The county cops hate it when the city boys get something first. Doesn't matter what. Sharper uniforms, faster cars, or looser women.
"Glock, schlock," Fox said. "Stop worrying about your firepower and solve a few crimes." He swung his chair toward me. "That's all the cops want these days, technology. Computers and helicopters and automatic weapons. I could get a dozen more prosecutors with what they spend for one armored vehicle."
I nodded agreeably, still waiting.
"Of course, you high-rise lawyers don't have those worries, eh, Jake?" Fox asked.
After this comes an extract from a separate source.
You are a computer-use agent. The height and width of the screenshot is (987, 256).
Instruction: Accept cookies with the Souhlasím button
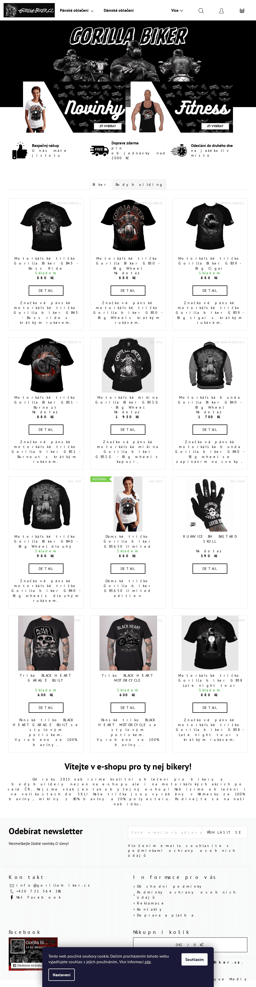[x=195, y=959]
I was used to this. Little darts to remind me I was no longer a player in the criminal-justice game. Two hundred pending criminal cases, a trial every morning, sometimes another in the afternoon. You meet your witnesses five minutes before they testify by shouting their names in the corridor. The pay is lousy, the office drab, but there's a camaraderie among foxhole buddies slogging through the mud. When you leave and your pals and adversaries stay behind, they stick it to you. Hey, nice suit, life's okay downtown, huh? Some of them never leave the grimy catacombs because they can't cut it on the outside. Others, like Nick Fox, could write their own tickets downtown but choose to stay. They feel vaguely superior to those who escape to cushy partnerships in skyscrapers with luncheon clubs and ocean views. They have a right to.